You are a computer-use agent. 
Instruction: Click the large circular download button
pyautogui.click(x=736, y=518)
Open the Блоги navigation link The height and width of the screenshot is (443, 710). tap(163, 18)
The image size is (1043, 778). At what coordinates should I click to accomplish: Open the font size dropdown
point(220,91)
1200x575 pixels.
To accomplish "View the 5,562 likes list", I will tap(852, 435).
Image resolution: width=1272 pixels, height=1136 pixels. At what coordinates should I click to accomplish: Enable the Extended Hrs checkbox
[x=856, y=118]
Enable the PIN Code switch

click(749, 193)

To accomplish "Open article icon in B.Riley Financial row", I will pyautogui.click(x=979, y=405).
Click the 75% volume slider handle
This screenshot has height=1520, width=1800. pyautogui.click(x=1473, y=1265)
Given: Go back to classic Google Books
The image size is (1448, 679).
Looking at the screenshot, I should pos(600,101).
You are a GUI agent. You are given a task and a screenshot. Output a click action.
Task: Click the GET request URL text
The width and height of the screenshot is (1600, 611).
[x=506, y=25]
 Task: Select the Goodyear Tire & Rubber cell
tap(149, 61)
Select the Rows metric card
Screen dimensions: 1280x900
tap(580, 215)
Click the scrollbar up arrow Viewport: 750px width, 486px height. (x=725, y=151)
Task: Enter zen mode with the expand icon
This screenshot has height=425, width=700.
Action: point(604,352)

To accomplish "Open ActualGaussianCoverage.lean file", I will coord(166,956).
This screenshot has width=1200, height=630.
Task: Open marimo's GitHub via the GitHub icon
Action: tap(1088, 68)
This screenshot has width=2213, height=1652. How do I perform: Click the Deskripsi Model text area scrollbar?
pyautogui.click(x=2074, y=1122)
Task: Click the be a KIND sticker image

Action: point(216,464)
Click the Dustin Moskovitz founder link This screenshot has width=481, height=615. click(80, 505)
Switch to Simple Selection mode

▬▬▬

(WORK TO BE COMPLETED)
Supply the entire listing above again, word for word.

(WRITTEN ANSWER)
You are a computer-use agent. 
Instruction: Click the large circular download button
pyautogui.click(x=736, y=518)
Open the Блоги navigation link The height and width of the screenshot is (443, 710). tap(163, 18)
The image size is (1043, 778). At what coordinates should I click to accomplish: Open the font size dropdown
point(220,91)
1200x575 pixels.
To accomplish "View the 5,562 likes list", I will tap(852, 435).
Image resolution: width=1272 pixels, height=1136 pixels. At what coordinates should I click to accomplish: Enable the Extended Hrs checkbox
[x=856, y=118]
Enable the PIN Code switch

click(749, 193)

To accomplish "Open article icon in B.Riley Financial row", I will pyautogui.click(x=979, y=405).
Click the 75% volume slider handle
This screenshot has height=1520, width=1800. pyautogui.click(x=1473, y=1265)
Given: Go back to classic Google Books
The image size is (1448, 679).
Looking at the screenshot, I should pos(600,101).
You are a GUI agent. You are given a task and a screenshot. Output a click action.
Task: Click the GET request URL text
The width and height of the screenshot is (1600, 611).
[x=506, y=25]
 Task: Select the Goodyear Tire & Rubber cell
tap(149, 61)
Select the Rows metric card
Screen dimensions: 1280x900
tap(580, 215)
Click the scrollbar up arrow Viewport: 750px width, 486px height. (x=725, y=151)
Task: Enter zen mode with the expand icon
This screenshot has height=425, width=700.
Action: point(604,352)

To accomplish "Open ActualGaussianCoverage.lean file", I will coord(166,956).
This screenshot has width=1200, height=630.
Task: Open marimo's GitHub via the GitHub icon
Action: tap(1088, 68)
This screenshot has width=2213, height=1652. How do I perform: Click the Deskripsi Model text area scrollbar?
pyautogui.click(x=2074, y=1122)
Task: Click the be a KIND sticker image

Action: point(216,464)
Click the Dustin Moskovitz founder link This screenshot has width=481, height=615. click(80, 505)
Switch to Simple Selection mode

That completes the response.